What the exercise asks
From the records below, copy the lines that include "progress".

Supplied data
• • • •

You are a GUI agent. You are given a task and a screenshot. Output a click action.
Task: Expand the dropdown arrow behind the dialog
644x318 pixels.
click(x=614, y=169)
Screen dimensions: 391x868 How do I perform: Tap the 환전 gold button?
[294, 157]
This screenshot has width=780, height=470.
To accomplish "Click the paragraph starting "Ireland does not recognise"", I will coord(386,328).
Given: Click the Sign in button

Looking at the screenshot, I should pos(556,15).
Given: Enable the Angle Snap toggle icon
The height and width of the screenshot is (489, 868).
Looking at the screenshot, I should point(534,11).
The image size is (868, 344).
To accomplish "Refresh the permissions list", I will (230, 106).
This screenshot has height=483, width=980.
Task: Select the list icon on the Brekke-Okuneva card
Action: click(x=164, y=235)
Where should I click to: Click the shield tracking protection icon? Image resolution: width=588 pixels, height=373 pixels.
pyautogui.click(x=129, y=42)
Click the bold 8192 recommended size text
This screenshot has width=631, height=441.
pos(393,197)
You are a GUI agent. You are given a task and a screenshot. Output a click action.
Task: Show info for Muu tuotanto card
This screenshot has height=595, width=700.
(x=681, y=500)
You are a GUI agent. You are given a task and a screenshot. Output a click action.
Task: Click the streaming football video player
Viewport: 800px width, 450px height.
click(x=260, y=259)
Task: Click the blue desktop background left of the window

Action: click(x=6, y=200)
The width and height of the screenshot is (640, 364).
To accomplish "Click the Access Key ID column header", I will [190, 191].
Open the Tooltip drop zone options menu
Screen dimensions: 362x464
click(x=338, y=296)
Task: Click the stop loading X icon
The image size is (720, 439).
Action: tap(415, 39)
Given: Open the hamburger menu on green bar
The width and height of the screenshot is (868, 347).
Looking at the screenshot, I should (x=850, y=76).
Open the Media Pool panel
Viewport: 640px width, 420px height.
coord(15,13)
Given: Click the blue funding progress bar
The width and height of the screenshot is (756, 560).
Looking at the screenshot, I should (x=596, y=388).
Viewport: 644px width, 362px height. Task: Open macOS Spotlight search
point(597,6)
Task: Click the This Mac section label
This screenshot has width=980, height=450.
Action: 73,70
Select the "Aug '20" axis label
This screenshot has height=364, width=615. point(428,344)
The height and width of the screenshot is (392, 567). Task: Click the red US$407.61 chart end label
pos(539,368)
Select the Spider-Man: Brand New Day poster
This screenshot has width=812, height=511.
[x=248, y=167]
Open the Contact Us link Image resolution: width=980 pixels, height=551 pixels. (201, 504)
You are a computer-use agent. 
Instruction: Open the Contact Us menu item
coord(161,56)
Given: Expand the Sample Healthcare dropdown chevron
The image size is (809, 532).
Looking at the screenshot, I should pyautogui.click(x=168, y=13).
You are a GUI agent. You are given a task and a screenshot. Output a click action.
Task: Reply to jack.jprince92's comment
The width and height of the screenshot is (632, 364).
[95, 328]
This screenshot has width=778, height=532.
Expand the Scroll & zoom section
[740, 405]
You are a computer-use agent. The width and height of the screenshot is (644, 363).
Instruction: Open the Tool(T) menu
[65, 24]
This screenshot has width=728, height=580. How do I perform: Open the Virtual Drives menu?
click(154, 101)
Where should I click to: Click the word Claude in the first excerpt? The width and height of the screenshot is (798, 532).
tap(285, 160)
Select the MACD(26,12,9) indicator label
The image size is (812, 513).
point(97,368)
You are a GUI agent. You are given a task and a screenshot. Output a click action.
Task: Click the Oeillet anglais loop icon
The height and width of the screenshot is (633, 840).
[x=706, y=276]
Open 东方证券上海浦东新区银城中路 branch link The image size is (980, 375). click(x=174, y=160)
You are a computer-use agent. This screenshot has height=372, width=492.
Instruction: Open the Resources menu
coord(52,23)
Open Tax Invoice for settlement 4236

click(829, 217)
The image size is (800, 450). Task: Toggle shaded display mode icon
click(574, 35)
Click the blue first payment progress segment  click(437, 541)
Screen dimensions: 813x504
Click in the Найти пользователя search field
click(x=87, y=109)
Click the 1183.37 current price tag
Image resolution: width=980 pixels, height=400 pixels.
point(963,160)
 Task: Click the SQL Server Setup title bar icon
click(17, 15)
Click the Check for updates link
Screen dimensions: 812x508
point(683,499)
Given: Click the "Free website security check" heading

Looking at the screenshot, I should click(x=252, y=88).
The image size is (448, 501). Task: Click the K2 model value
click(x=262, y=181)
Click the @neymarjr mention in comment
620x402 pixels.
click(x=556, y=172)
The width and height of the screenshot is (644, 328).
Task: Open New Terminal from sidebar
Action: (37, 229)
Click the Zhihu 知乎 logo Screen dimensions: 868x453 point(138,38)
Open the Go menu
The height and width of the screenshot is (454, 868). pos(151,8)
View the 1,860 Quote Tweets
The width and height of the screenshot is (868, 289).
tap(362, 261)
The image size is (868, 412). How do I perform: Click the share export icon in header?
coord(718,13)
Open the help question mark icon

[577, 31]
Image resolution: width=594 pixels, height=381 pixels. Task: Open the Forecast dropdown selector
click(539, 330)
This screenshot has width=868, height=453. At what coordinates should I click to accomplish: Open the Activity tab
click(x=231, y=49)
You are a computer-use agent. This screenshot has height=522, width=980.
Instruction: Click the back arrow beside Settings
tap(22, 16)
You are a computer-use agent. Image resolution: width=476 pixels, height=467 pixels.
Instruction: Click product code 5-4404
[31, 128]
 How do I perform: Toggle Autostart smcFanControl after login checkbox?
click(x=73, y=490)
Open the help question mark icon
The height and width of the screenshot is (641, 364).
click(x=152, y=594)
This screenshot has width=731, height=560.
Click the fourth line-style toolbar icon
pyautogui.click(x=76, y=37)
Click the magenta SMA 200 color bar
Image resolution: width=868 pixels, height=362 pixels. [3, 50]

• • • •

Problem solution
Given: Click the blue funding progress bar
Click the blue first payment progress segment  click(437, 541)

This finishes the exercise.